### Data for review

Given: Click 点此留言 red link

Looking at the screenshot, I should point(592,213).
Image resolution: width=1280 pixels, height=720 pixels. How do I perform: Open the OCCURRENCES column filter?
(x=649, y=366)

---

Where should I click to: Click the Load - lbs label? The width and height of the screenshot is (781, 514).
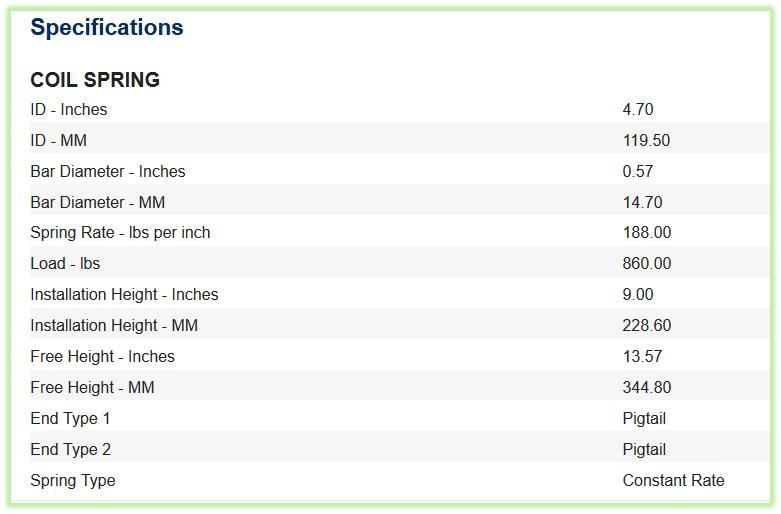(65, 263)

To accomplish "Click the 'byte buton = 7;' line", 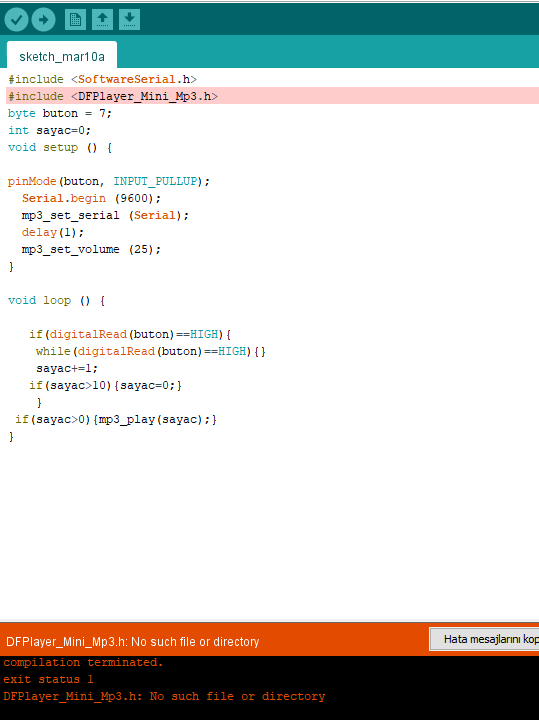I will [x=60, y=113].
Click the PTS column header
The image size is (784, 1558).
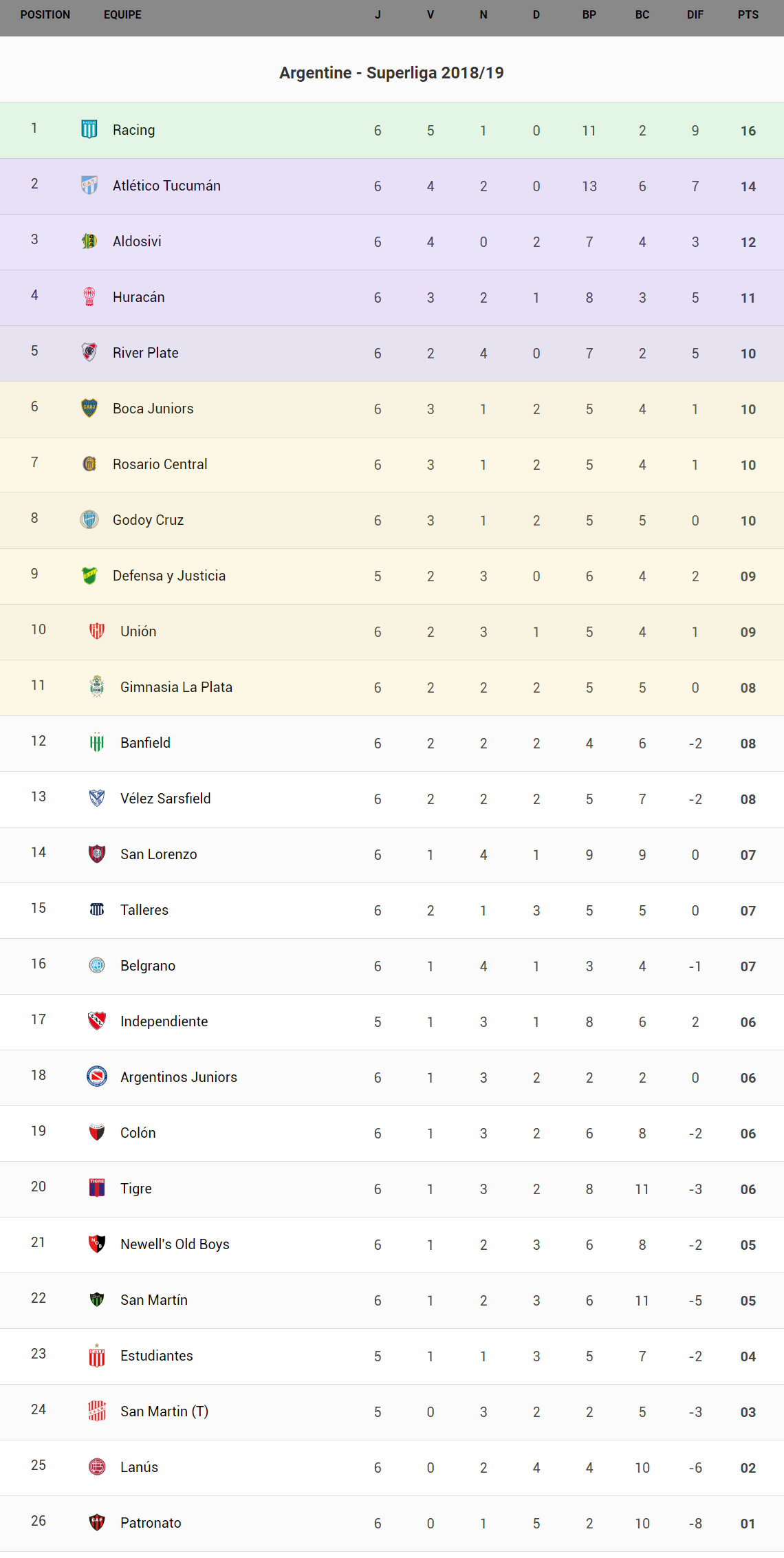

### Your assignment
What you give back should be only the lines of the records above, starting at the line with "Click the PTS column header" and ending at the line with "The image size is (784, 1558).", restated word for word.

### Answer box
Click the PTS column header
The image size is (784, 1558).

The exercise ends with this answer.